Remembering Trudell by Matt RemleTweet
“He is extremely eloquent, therefore extremely dangerous.”
~FBI memo on John Trudell
On December 8th, 2015 Santee Sioux activist, artist, actor, poet, and one time national chairman for the American Indian Movement John Trudell passed on.
John Trudell was born Feb. 15, 1946, in Omaha, Nebraska and grew up near the Santee Sioux Reservation. After a serving in the US Navy, Trudell became involved Native activism and in 1969 he joined others in the occupation of Alcatraz were he served as the spokesman.
The 14 month occupation of Alcatraz drew international attention to the issues impacting Native communities from treaty rights abuses to poverty. John Trudell gave daily radio addresses from the island.
Alcatraz Proclamation To the Great White Father and his People 1969
We, the native Americans, re-claim the land known as Alcatraz Island in the name of all American Indians by right of discovery. We wish to be fair and honorable in our dealings with the Caucasian inhabitants of this land, and hereby offer the following treaty: We will purchase said Alcatraz Island for 24 dollars in glass beads and red cloth, a precedent set by the white man’s purchase of a similar island about 300 years ago. We know that $24 in trade goods for these sixteen acres is more than was paid when Manhattan Island was sold, but we know that land values have risen over the years. Our offer of $1.24 per acre is greater than the 47 cents per acre the white men are now paying the California Indians for their land. We will give to the inhabitants of this land a portion of that land for their own, to be held in trust by the American Indian Government for as long as the sun shall rise and the rivers go down to the sea — to be administered by the Bureau of Caucasian Affairs (BCA). We will further guide the inhabitants in the proper way of living. We will offer them our religion, our education, our life-ways, in order to help them achieve our level of civilization and thus raise them and all their white brothers up from their savage and unhappy state. We offer this treaty in good faith and wish to be fair and honorable in our dealings with all white men. We feel that this so-called Alcatraz Island is more than suitable as and Indian Reservation, as determined by the white man’s own standards.
By this we mean that this place resembles most Indian reservations, in that:
1. It is isolated from modern facilities, and without adequate means of transportation.
2. It has no fresh running water.
3. The sanitation facilities are inadequate.
4. There are no oil or mineral rights.
5. There is no industry and so unemployment is very great.
6. There are no health care facilities.
7. The soil is rocky and non-productive and the land does not support game.
8. There are no educational facilities.
9. The population has always been held as prisoners and kept dependent upon others.

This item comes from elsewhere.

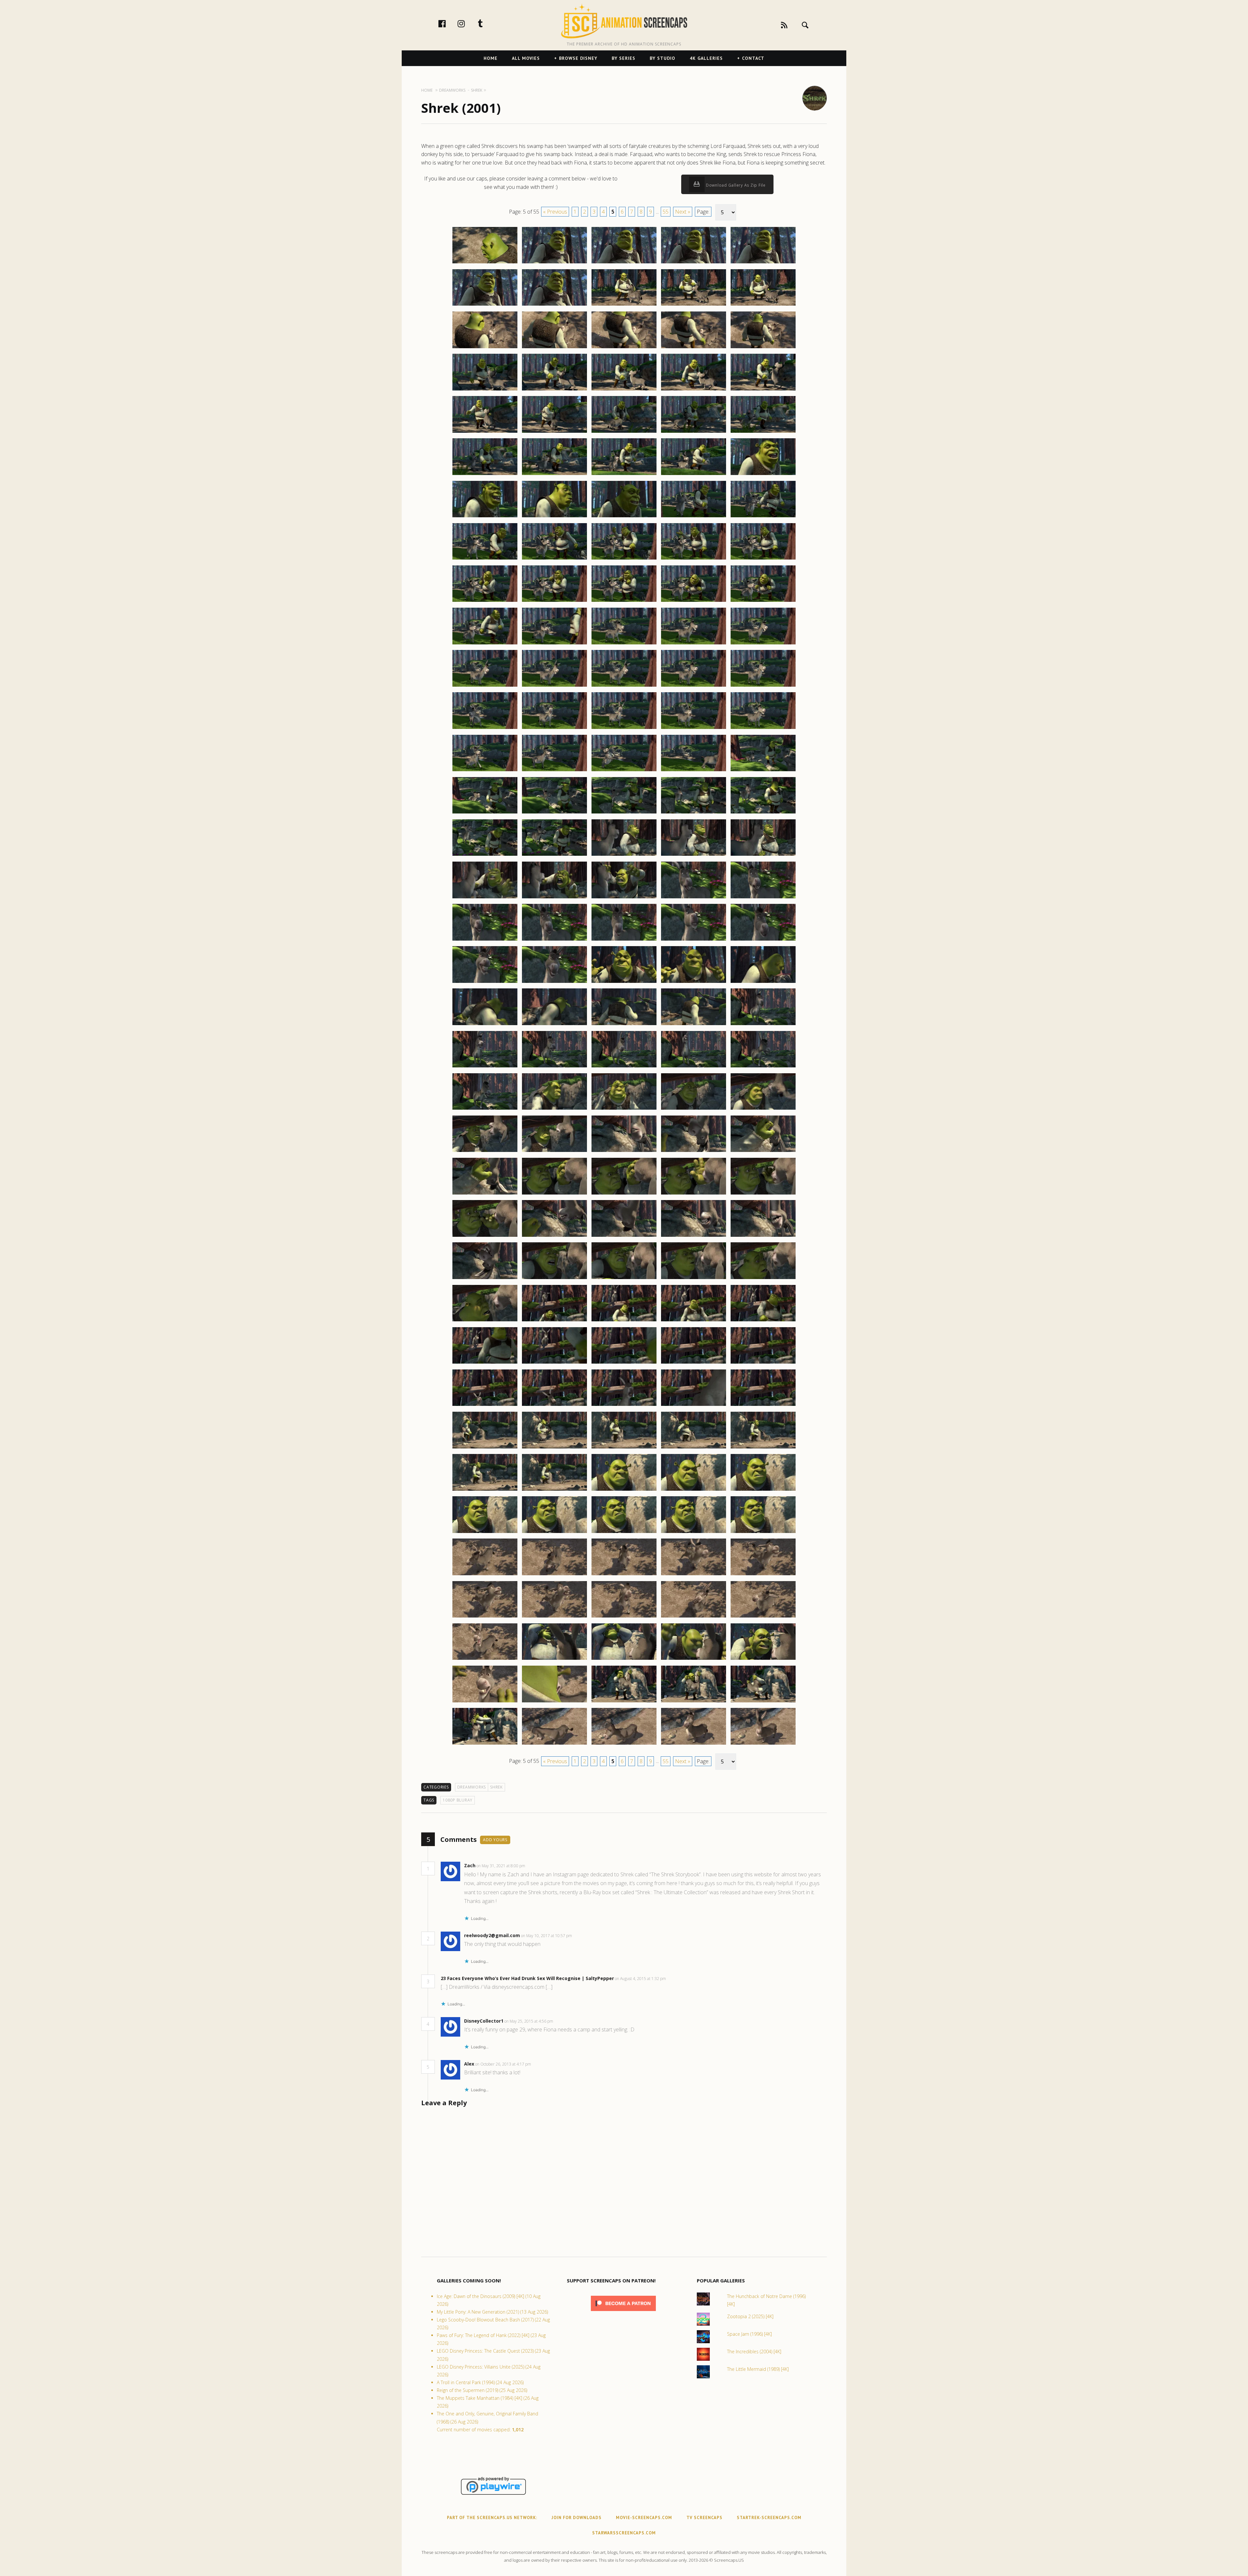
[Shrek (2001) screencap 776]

Further, it would be fitting and symbolic that ships from all over the world, entering the Golden Gate, would first see Indian land, and thus be reminded of the true history of this nation. This tiny island would be a symbol of the great lands once ruled by free and noble Indians.
From 1973-1979, Trudell served as the national chairman of the American Indian Movement. In 1979, while at a demonstration in Washington DC, Trudell’s pregnant wife, Tina Manning, three children and his mother-in-law were killed in a fire at her parents house on the Duck Valley reservation. Trudell and others have long suspected government involvement as the cause of the fire.
The FBI dossier on Trudell exceeded 17,000 pages, one of the largest in bureau history.
In 1983, Trudell released “Tribal Voice” a spoken word album to critical acclaim. He would go on to record several albums.
In addition to being a musician, Trudell made several film appearances including the 1992 critically acclaimed “Thunderheart” and in 1998 “Smoke Signals”.
In 2005, the documentary “Trudell” was released that documented his life from growing up in Nebraska, to his involvement with the American Indian Movement, to his life as a musician and spoken word artist.
Trudell inspired generations of Native peoples and non-Native peoples alike with his philosophies and world views that challenged people to think deeply and critically about the industrial societies in which we live in and what it means to be a human in a world that is rapidly losing its understanding of being human.